▶ [Work instruction]:
Nothing but the lines from the one that contains "Screen dimensions: 891x1196" to the end of the records should be printed, both ends included, exactly as given.

▶ [Data listing]:
================

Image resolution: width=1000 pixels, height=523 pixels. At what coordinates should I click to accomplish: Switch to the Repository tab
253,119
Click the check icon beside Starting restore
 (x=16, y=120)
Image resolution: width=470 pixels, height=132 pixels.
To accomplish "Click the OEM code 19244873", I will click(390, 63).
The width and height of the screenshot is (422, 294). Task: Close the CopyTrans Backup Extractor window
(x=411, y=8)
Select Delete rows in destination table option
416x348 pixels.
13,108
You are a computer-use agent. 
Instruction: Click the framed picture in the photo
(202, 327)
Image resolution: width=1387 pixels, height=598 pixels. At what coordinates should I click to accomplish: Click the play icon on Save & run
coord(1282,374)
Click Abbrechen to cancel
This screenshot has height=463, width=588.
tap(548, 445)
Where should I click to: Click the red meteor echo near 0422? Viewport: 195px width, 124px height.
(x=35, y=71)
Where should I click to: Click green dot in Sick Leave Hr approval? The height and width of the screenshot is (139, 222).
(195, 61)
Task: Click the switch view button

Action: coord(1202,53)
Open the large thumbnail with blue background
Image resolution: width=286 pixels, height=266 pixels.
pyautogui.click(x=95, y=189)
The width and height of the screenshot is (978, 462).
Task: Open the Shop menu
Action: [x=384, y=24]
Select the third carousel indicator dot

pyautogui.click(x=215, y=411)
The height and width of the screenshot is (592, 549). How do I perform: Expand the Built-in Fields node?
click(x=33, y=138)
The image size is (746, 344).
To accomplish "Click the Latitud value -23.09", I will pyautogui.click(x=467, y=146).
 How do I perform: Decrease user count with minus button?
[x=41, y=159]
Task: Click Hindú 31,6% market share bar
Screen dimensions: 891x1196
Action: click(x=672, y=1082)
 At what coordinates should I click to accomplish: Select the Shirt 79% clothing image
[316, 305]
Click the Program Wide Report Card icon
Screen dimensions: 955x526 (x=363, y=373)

================

▶ [Solution below]:
Screen dimensions: 891x1196
Action: click(x=672, y=1082)
 At what coordinates should I click to accomplish: Select the Shirt 79% clothing image
[316, 305]
Click the Program Wide Report Card icon
Screen dimensions: 955x526 (x=363, y=373)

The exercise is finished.